The data:
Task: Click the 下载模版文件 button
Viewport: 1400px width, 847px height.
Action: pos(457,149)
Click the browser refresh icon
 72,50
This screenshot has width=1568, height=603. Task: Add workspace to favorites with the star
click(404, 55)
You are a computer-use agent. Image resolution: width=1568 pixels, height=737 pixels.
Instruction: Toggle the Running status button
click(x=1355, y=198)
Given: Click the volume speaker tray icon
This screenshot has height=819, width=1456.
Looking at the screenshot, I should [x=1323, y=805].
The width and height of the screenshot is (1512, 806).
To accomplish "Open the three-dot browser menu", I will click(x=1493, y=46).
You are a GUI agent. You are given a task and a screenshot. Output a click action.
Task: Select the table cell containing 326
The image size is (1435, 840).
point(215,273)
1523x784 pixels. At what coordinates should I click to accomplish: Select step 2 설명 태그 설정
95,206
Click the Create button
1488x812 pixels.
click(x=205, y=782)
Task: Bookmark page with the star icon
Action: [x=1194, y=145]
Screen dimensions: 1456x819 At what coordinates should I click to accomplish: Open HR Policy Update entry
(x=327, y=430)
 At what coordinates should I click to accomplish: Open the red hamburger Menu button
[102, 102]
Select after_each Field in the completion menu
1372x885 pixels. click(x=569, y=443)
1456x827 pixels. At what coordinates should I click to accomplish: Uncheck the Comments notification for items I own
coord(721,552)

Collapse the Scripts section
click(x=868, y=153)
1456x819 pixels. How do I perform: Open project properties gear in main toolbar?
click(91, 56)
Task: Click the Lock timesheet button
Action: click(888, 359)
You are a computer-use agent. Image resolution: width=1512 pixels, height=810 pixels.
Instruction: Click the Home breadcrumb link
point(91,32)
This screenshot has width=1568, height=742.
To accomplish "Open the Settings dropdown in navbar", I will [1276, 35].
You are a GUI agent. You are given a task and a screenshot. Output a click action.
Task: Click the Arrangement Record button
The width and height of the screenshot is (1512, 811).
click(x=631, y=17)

What the task asks:
Return all lines of the data in which the string "agent" appears.

Exercise answer:
You are a computer-use agent. Image resolution: width=1568 pixels, height=737 pixels.
You are a GUI agent. You are given a task and a screenshot. Output a click action.
You are a computer-use agent. Image resolution: width=1512 pixels, height=810 pixels.
You are a GUI agent. You are given a task and a screenshot. Output a click action.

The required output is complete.